_Source text_:
-- Start --
Sunday, July 09, 2006

Why Superheroes Don't Need Girlfriends

After watching recent superhero movies, there has been a thought lurking in my mind. I thought it about it while watching Smallville and the Spider-man movies. Yet after I read the summary for Superman Returns, that thought became crystal clear:

Superheroes are better off single.

Seriously, they are! I know that most of them currently are single, but they’re always pining over the love interest they can’t be with. It doesn’t give them comfort; it’s just another source of stress for them to deal with. I realize that this is mainly the writer’s fault. They insist on using the classic superhero’s dilemma: “I can’t be with you because my enemies will use you as a target.” It’s understandable, but it’s been used so many times that it’s been reduced to a tiresome cliché.
-- End --
_Collected data_:
-- Start --
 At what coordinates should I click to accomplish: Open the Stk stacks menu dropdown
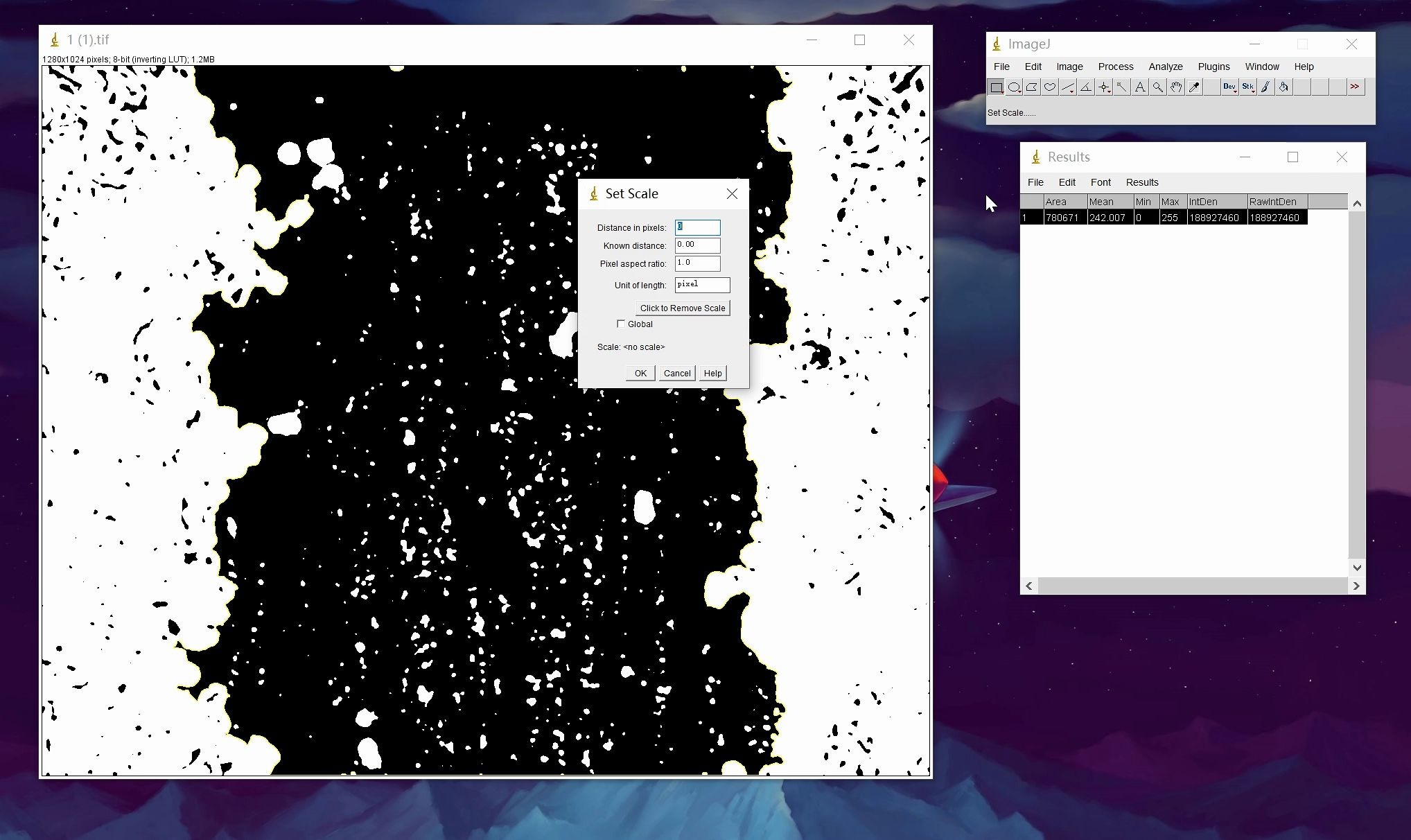[1247, 87]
-- End --
_Given request_:
Duplicate the passage of the superhero blog post that opens with the words containing "Seriously, they are!" and closes with "a tiresome cliché.", keeping every word and mark the same.

_Written response_:
Seriously, they are! I know that most of them currently are single, but they’re always pining over the love interest they can’t be with. It doesn’t give them comfort; it’s just another source of stress for them to deal with. I realize that this is mainly the writer’s fault. They insist on using the classic superhero’s dilemma: “I can’t be with you because my enemies will use you as a target.” It’s understandable, but it’s been used so many times that it’s been reduced to a tiresome cliché.